*What this task involves*.
Answer these questions from the text about The Fabulous Joe:
(a) Who directed the film?
(b) Which company released it?
(c) What is the name of the angry boyfriend who rips the new dress from Gorgeous Gilmore?

The Fabulous Joe is a 1947 American comedy film  in the Hal Roach's Streamliners series. It was directed by Harve Foster and written by Arnold Belgard and Jack Jevne. The film stars Walter Abel, Margot Grahame, Marie Wilson, Donald Meek, Sheldon Leonard and Howard Petrie. It was released on October 7, 1947 by United Artists.

Plot

Milo Terkel has been asked for a divorce by his wife Emily and he explains to a judge why, including that it's partially the fault of his dog Joe.

The trouble began one night when Milo bought Emily an expensive piece of jewelry, only to discover she won't be home for dinner. He goes out to eat, taking Joe with him, and the suitably named Gorgeous Gilmore spots the jewelry and admires it.

Jealousy ensues after Emily's freeloading brother George Baxter begins to meddle, making it appear Milo's seeing another woman. Joe the dog doesn't help matters, causing Gorgeous to fall into a pond, causing Milo to take her home and replace her dress. Then the new dress gets ripped from Gorgeous by angry boyfriend Louie.

*Collected material*.
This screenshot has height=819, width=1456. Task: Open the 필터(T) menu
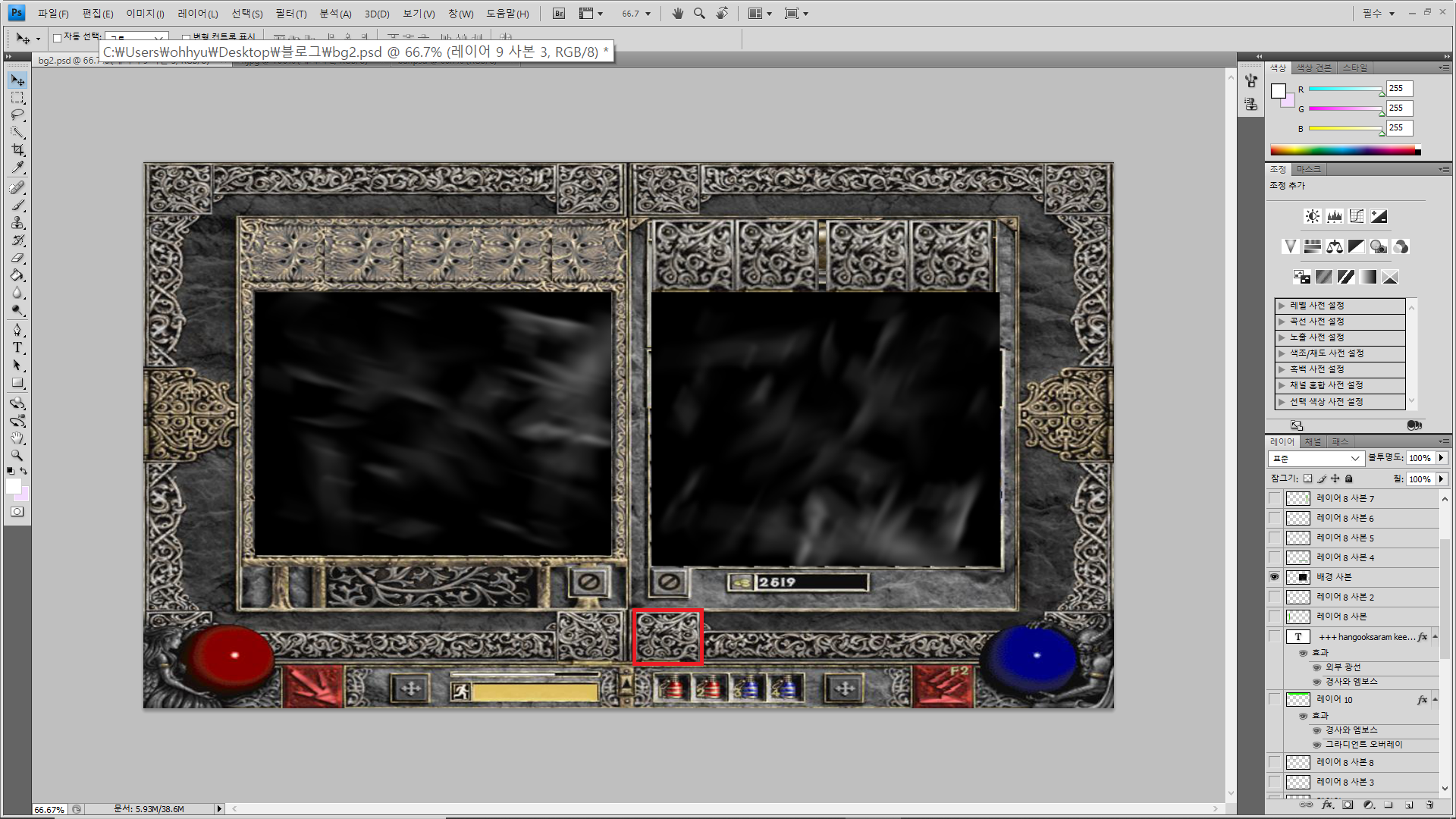pyautogui.click(x=290, y=14)
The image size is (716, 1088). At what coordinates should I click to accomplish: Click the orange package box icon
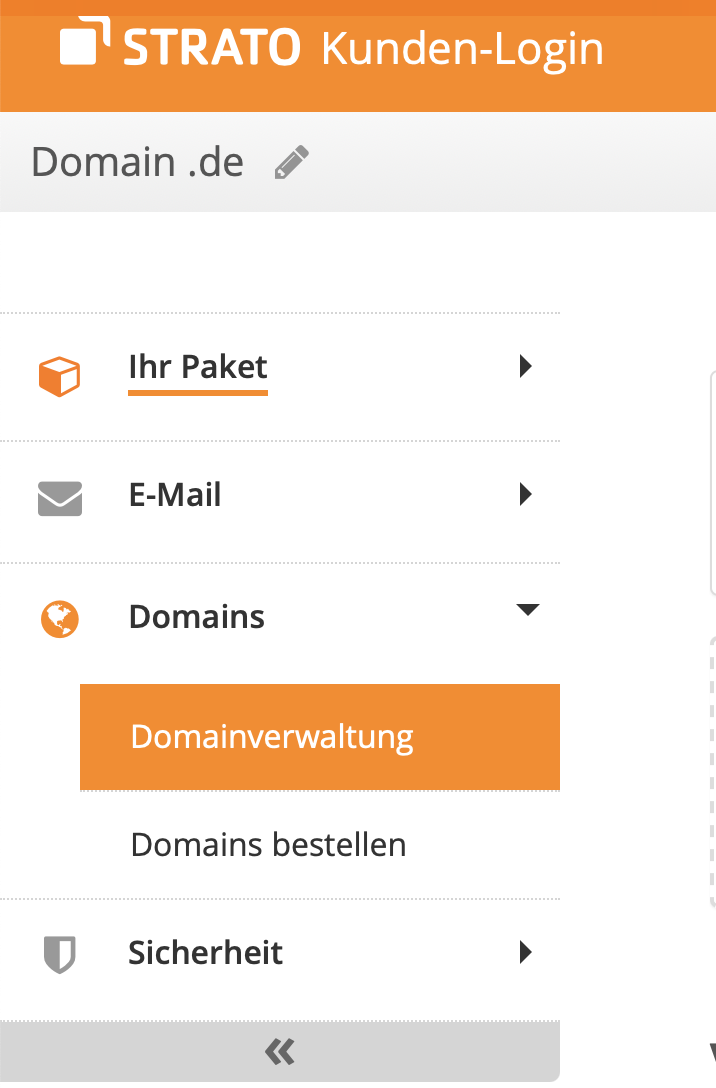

*Task response*.
(a) Harve Foster
(b) United Artists
(c) Louie